O livro citado linhas acima, de 1971, faz ricas considerações sobre isso, mas fiquemos nas intenções anunciadas com a reforma. Tampouco falarei da alteração, que assim se opera, na própria lógica da sujeição passiva, da obrigação tributária, e da competência impositiva, que se altera radicalmente quando se trata de tributo de competência de entes subnacionais. Ou se será ainda possível cobrar o tributo, com encargos moratórios inclusive, de um elo anterior da cadeia, se o elo seguinte já o recolheu na medida em que não aproveitou o respectivo crédito.

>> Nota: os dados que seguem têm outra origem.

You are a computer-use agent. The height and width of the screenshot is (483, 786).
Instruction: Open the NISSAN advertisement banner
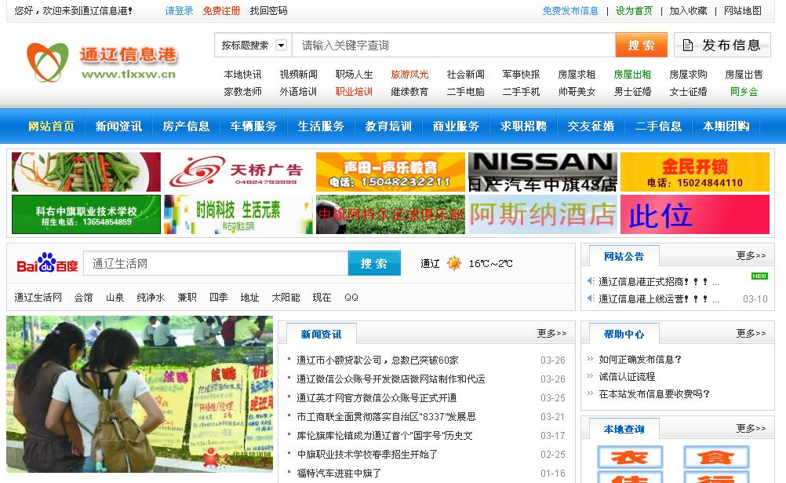click(542, 172)
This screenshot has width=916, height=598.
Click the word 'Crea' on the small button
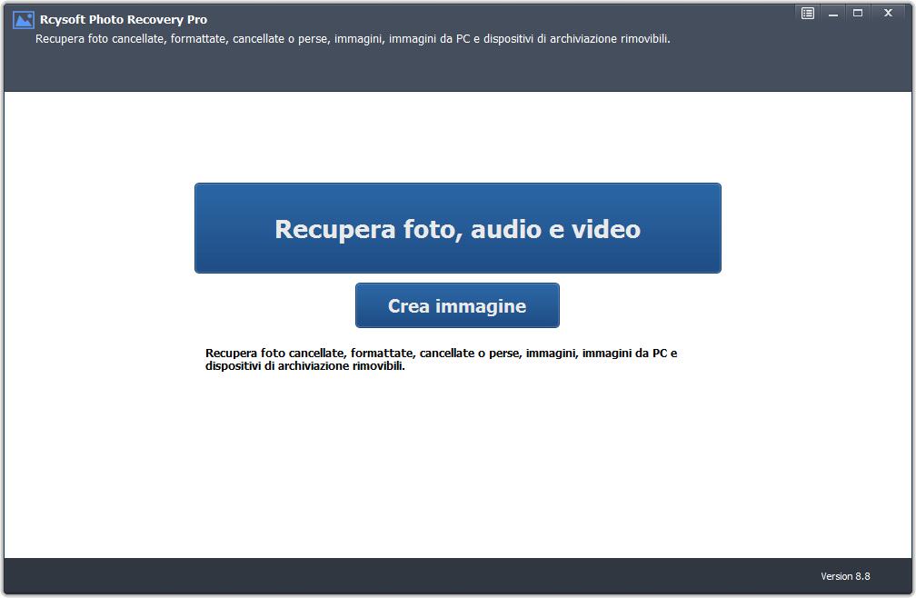click(409, 306)
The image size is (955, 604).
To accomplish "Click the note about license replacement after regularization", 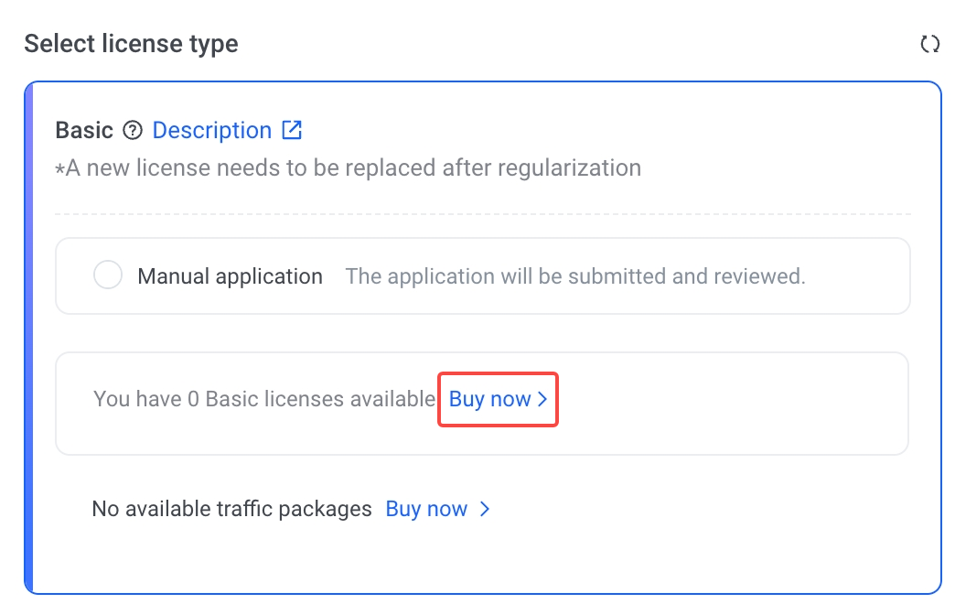I will tap(348, 168).
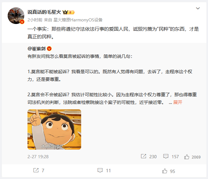Open comments via the icon showing 11

click(100, 170)
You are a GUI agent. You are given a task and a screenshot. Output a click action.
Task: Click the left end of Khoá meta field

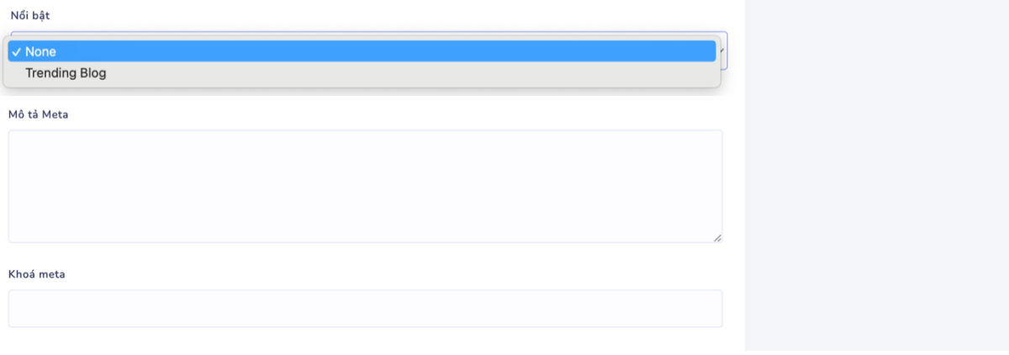point(18,309)
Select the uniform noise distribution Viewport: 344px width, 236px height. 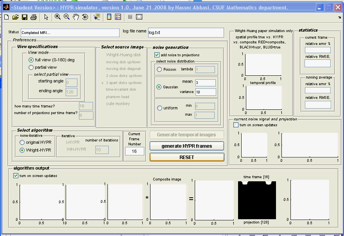[159, 108]
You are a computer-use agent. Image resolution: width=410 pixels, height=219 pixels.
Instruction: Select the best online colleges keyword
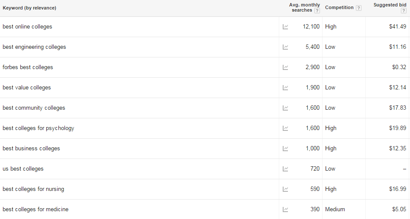tap(27, 27)
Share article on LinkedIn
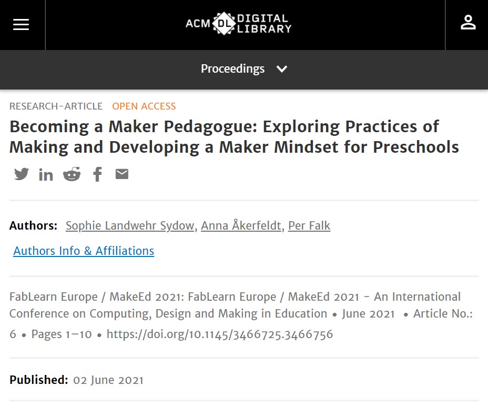This screenshot has height=405, width=488. point(46,174)
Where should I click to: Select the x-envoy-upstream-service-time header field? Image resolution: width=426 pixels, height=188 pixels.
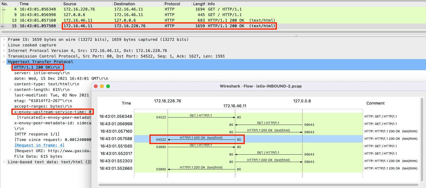point(53,112)
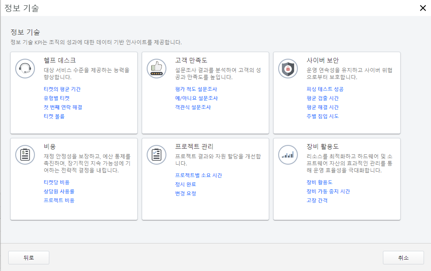Click the dollar document icon for 비용
431x271 pixels.
(x=25, y=155)
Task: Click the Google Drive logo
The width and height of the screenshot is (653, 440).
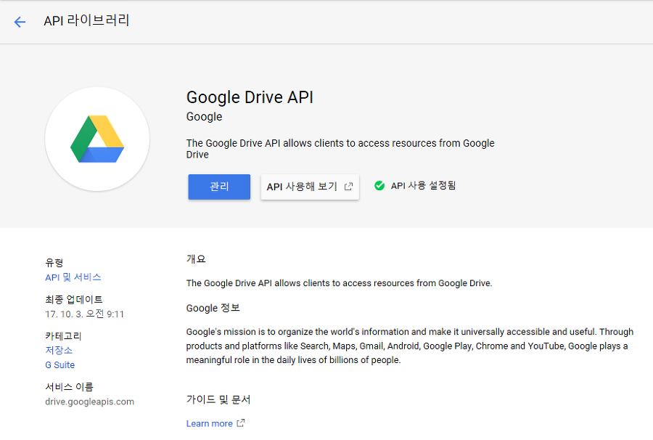Action: [97, 139]
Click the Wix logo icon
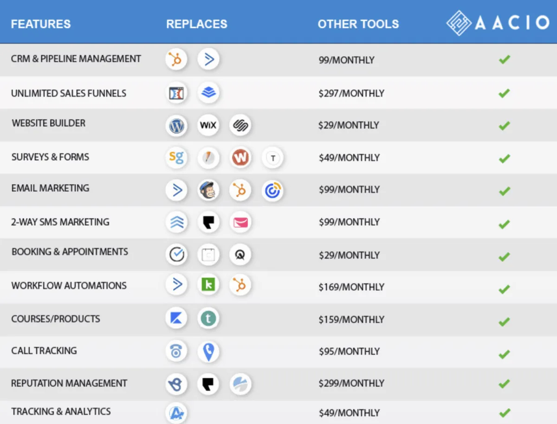The image size is (557, 424). coord(208,126)
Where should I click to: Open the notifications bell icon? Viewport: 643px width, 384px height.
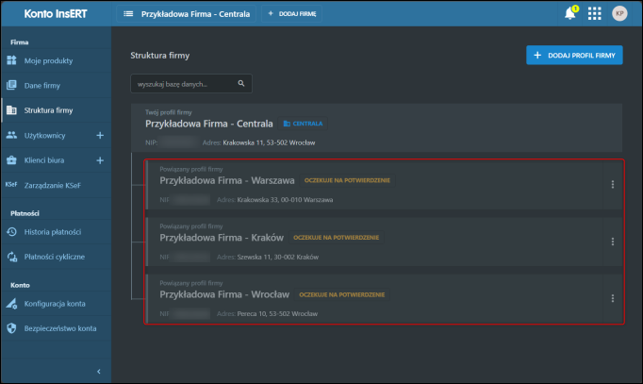tap(569, 14)
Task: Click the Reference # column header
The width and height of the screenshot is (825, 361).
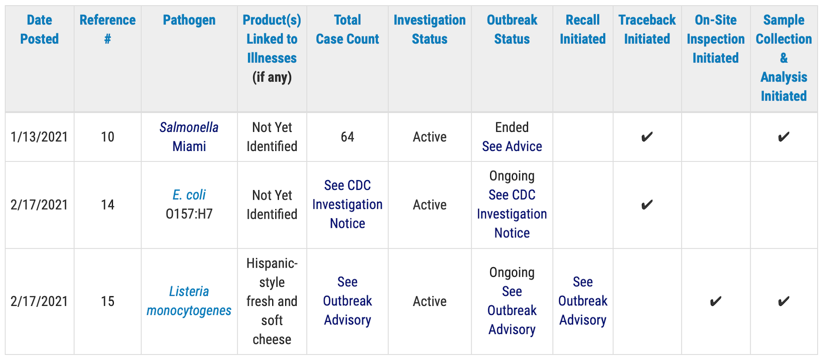Action: click(x=107, y=30)
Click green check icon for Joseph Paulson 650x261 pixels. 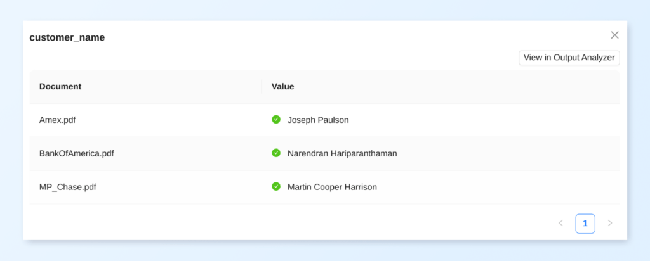[x=276, y=119]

Prosseguir com a cobrança, neste caso, gerará claro bis in idem. São incontáveis os problemas. Limito-me aos dois que (no discurso) motivam o trabalho de se reformar o sistema: reduzir a complexidade, e a onerosidade.
Caso se aprove a mudança, com o IBS, o comerciante precisará dar conta não só das suas obrigações, principais e acessórias, mas das de seus fornecedores, que do contrário recairão sobre si. O supermercado, que compra carne do frigorífico, frango da granja, peixe da peixaria, pão da padaria, material de limpeza de um distribuidor, biscoitos e bolachas de outros, frutas e verduras de diversos fazendeiros etc. etc., terá que pagar imposto com alíquota elevada, e só poderá abater o crédito das operações passadas, nas quais o tributo incidiu e se fez devido, se demonstrar que eles, todos esses incontáveis fornecedores, pagaram também, nas etapas anteriores, os valores sobre elas incidentes.
Como impor isso ao contribuinte? Como controlar isso? E se o fornecedor pagar em atraso, e o supermercado já tiver recolhido seu tributo sem aproveitar o crédito? Imagine-se o hospital, que para creditar-se terá de saber se laboratórios, farmácias, concessionárias de energia, água, comunicação, locadores etc., estão em dia com o tributo. Do contrário, amargarão a alíquota elevadíssima, mas sem crédito algum que a compense (e ela será elevadíssima por causa deles, dos créditos, lembre-se).
Enfim, em vez de reduzir os pontos de questionamento para uso do crédito, e as burocracias para seu controle, se aumenta, e de forma quase incomensurável, a onerosidade, a complexidade, e a potencial litigiosidade.
Na sala escura e quente, a proposta em questão equivale a suprimir janelas e colocar grossas cortinas nas que restarem. A televisão de tubo será trocada por outra, também de tubo, mas preto e branco. Os propósitos invocados para se fazer a reforma, de dar mais luz e ventilação ao ambiente, e modernizá-lo, não serão atendidos. Serão contrariados, e a situação conseguirá ficar pior. Um desastre, a menos que os objetivos de quem leva a mudança a efeito sejam outros, diversos dos professados: no caso do sistema tributário, se a ideia for aumentar a arrecadação e incrementar os mecanismos de controle, ainda que isso leve a uma maior carga, e a uma maior complexidade, que se vá em frente.
Este é o problema de quando as necessidades dos que moram na casa não são as mesmas, e às vezes são até opostas, das daqueles com a incumbência de projetar e executar a reforma. Mas que pelo menos isso seja tornado claro e transparente, para que os cidadãos, e aqueles representantes que se preocupam com seus interesses, não comprem gato por lebre, sendo assim advertidos do gosto e dos efeitos do remédio que estão sendo convencidos a tomar.
Hugo de Brito Machado Segundo
Professor da Faculdade de Direito da Universidade Federal do Ceará (UFCE) — de cujo programa de pós-graduação (mestrado/doutorado) foi coordenador (2012/2016) —, professor do Centro Universitário Christus (graduação/mestrado), membro do Instituto Cearense de Estudos Tributários (Icet) e da World Complexity Science Academy (WCSA), advogado e visiting scholar da Wirtschaftsuniversität, em Viena (Áustria).